Greedy modularity optimization that scales well to large graphs and serves as the default starting point.

When to use:

  • Large networks where speed and scalability are essential.
  • Baseline clustering for downstream statistical comparisons.

Parameters:

  • network (nx.Graph): The network to which the clustering is applied.
  • fraction_shortest_edges (float): Rank-based edge filtering (0, 1]; defaults to 0.5.
  • resolution (float): Modularity resolution; lower values yield larger clusters. Defaults to 0.1.
  • random_seed (int): Seed for reproducibility. Defaults to 888.

Returns: csr_matrix: Sparse cluster-assignment matrix.

clusters_louvain = risk.cluster_louvain(
    network=network,
    fraction_shortest_edges=0.25,
    resolution=0.5,
    random_seed=888,
)

Leiden Clustering

Connectivity-refined variant of Louvain that produces better separated clusters while remaining fast.

When to use:

  • You need Louvain-like speed but improved connectivity guarantees.
  • Stability between repeated runs is important.

Parameters:

  • network (nx.Graph): The network to which the clustering is applied.
  • fraction_shortest_edges (float): Edge filtering fraction. Defaults to 0.5.
  • resolution (float): Resolution parameter; defaults to 1.0.
  • random_seed (int): Seed for reproducibility. Defaults to 888.

Returns: csr_matrix: Sparse cluster-assignment matrix.

clusters_leiden = risk.cluster_leiden(
    network=network,
    fraction_shortest_edges=0.25,
    resolution=1.0,
    random_seed=888,
)

Greedy Modularity Clustering

Agglomerative optimization that quickly produces coarse partitions—useful for exploratory analysis or as a lightweight baseline.

When to use:

  • Rapid, coarse-grained partitions are sufficient.
  • You want to benchmark other algorithms against a simple baseline.

Parameters:

  • network (nx.Graph): The network to which the clustering is applied.
  • fraction_shortest_edges (float): Edge filtering fraction. Defaults to 0.5.

Returns: csr_matrix: Sparse cluster-assignment matrix.

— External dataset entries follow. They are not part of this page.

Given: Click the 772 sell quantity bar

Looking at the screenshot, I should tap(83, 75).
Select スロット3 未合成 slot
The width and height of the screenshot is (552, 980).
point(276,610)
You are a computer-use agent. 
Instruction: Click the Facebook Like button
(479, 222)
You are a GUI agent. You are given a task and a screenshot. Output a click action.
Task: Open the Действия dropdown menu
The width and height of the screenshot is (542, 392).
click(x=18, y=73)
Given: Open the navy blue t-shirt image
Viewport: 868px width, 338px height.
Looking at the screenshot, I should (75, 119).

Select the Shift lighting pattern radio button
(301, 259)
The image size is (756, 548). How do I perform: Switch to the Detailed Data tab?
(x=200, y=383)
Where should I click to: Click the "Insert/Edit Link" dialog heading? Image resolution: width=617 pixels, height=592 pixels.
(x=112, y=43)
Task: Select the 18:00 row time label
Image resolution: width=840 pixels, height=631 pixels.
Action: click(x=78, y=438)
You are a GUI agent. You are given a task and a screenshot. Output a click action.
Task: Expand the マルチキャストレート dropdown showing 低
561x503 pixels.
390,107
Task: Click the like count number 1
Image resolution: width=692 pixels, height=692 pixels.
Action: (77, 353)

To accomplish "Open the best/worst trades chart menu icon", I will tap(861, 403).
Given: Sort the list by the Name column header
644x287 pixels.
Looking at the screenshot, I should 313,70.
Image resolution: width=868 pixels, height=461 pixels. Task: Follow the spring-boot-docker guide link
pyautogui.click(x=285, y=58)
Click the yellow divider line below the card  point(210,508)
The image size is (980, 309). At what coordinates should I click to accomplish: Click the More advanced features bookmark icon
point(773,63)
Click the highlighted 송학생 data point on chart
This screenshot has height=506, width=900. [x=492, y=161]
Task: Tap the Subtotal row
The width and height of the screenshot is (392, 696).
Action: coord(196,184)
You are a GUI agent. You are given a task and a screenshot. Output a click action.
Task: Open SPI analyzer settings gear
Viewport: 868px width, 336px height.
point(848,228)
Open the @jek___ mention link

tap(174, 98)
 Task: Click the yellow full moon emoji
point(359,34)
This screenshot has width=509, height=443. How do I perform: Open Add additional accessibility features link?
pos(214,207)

clusters_greedy = risk.cluster_greedy(
    network=network,
    fraction_shortest_edges=0.25,
)

Label Propagation Clustering

Heuristic label spreading approach that offers a non-parametric, fast partitioning of the network.

When to use:

  • You need a parameter-free, extremely fast method.
  • Exploratory analysis where minor instability is acceptable.

Parameters:

  • network (nx.Graph): The network to which the clustering is applied.
  • fraction_shortest_edges (float): Edge filtering fraction. Defaults to 0.5.

Returns: csr_matrix: Sparse cluster-assignment matrix.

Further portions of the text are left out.